Microporous exposure on catalytic performance of MoVNbTeOx mixed metal oxides in the oxidative dehydrogenation of ethane

Abstract

The catalytic performance of the non-purified MoVNbTeOx catalyst was optimized by changing the composition of the synthesis gel method in the hydrothermal synthesis process. However, the enhancement in activity was more pronounced for the post-treatment process of the non-purified catalyst. The catalytic performance of non-purified MoVNbTeOx catalysts and phase-pure M1 catalysts in the oxidative dehydrogenation of ethane (ODHE) were enhanced by water agitation post-treatment. The results showed that the phase-pure M1 catalyst obtained by treating the MoVNbTeOx catalyst with nitric acid had an increased activity per unit mass, but with a mass loss of catalyst materials during the purification process. After several days of post-treatment with water agitation, the catalytic activity of the non-purified MoVNbTeOx and the M1 samples gradually increased and stabilized, where both catalysts had a comparable catalytic performance. All the samples were systematically characterized, showing that the catalytic performance of the samples was mainly correlated with the enhanced specific surface area/pore volume.
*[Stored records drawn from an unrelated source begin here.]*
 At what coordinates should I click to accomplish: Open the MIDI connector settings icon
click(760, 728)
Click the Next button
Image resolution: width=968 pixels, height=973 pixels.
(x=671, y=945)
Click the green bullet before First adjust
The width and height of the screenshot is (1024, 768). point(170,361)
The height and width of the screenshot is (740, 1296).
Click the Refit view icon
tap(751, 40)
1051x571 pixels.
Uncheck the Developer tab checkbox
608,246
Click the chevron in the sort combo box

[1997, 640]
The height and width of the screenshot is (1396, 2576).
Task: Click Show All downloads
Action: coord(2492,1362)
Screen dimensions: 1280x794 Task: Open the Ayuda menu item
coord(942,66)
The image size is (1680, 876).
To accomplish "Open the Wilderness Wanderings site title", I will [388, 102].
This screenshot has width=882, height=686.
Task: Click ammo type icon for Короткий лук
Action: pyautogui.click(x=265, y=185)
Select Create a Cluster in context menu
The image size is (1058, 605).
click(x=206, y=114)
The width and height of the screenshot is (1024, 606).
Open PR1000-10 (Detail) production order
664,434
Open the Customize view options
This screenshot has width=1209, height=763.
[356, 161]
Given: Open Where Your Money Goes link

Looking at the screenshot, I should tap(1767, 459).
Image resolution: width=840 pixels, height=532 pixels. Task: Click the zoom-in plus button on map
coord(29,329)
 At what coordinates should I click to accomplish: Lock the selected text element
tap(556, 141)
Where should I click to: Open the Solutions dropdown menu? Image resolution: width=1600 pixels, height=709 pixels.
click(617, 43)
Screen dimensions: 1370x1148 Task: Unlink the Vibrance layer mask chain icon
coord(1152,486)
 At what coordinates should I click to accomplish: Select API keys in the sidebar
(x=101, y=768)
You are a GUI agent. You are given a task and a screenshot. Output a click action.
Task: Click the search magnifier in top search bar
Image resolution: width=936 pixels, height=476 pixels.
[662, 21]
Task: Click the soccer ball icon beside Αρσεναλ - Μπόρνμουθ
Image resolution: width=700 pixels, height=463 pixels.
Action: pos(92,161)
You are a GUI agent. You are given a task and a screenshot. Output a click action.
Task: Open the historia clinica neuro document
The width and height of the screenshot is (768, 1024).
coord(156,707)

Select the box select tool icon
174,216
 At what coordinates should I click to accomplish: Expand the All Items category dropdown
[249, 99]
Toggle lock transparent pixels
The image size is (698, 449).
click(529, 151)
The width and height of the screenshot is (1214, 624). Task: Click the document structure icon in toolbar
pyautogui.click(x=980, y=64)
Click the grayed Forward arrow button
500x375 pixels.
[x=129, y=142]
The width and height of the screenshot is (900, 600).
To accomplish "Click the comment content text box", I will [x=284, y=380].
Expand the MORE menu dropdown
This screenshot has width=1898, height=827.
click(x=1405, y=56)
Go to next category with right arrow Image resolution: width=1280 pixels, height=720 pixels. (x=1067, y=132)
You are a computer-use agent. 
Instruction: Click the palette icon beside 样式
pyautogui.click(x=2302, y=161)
The results show that for the hydrothermally synthesized MoVNbTeOx catalysts, the reaction takes place in the micropores and the key to improve the performance of MoVNbTeOx catalysts is to effectively expose the active sites. Physical post-treatment process that does not require nitric acid or hydrogen peroxide for purification is also effective in enhancing catalyst activity by boosting the active site.